What is being asked:
First find the line with "Click the Content step message icon" in the entries below, then set down exactly every line through the line with "Task: View the Bitcoin price sparkline chart", that line included.

Listed entries:
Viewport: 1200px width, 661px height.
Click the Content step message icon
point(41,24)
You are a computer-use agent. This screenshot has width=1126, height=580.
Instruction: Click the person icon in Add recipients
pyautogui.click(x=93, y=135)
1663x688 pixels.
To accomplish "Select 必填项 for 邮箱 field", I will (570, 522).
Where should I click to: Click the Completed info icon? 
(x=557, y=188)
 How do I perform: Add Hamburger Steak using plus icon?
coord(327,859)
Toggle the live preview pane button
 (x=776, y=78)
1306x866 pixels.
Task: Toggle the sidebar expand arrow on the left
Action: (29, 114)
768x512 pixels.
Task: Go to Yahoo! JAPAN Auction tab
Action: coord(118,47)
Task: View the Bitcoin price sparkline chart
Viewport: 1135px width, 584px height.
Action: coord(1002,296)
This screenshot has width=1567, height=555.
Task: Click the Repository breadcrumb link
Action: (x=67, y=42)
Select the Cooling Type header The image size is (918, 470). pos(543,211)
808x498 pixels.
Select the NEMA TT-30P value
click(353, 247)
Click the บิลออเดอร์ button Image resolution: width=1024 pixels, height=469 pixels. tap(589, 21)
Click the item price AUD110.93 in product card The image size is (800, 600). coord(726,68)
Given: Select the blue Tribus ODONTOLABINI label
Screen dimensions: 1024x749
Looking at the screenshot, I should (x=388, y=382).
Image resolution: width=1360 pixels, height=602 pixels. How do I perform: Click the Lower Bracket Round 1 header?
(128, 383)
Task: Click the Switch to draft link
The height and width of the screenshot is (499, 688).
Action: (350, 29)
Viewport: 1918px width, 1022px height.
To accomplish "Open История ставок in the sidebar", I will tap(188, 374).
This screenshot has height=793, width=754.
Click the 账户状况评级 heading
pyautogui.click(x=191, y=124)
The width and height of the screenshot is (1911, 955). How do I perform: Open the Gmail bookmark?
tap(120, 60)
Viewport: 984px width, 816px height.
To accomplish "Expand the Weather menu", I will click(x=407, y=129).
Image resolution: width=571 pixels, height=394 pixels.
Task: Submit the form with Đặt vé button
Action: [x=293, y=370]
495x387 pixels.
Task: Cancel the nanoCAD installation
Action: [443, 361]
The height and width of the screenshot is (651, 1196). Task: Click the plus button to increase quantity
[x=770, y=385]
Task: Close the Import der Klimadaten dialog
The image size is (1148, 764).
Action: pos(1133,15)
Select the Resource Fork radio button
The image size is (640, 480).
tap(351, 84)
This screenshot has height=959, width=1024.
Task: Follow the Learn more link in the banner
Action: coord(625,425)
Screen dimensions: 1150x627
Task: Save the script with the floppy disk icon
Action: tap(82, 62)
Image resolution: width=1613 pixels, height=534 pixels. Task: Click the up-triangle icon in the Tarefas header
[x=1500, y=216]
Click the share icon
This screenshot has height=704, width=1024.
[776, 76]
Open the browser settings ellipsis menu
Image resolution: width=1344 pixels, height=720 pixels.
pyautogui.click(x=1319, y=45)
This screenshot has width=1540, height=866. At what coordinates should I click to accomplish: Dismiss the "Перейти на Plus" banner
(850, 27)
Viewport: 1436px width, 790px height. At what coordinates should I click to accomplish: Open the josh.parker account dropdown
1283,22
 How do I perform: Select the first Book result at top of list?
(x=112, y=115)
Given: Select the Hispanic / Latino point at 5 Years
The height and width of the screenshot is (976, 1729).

Response to this task:
Click the Content step message icon
point(41,24)
You are a computer-use agent. This screenshot has width=1126, height=580.
Instruction: Click the person icon in Add recipients
pyautogui.click(x=93, y=135)
1663x688 pixels.
To accomplish "Select 必填项 for 邮箱 field", I will (570, 522).
Where should I click to: Click the Completed info icon? 
(x=557, y=188)
 How do I perform: Add Hamburger Steak using plus icon?
coord(327,859)
Toggle the live preview pane button
 (x=776, y=78)
1306x866 pixels.
Task: Toggle the sidebar expand arrow on the left
Action: (29, 114)
768x512 pixels.
Task: Go to Yahoo! JAPAN Auction tab
Action: coord(118,47)
Task: View the Bitcoin price sparkline chart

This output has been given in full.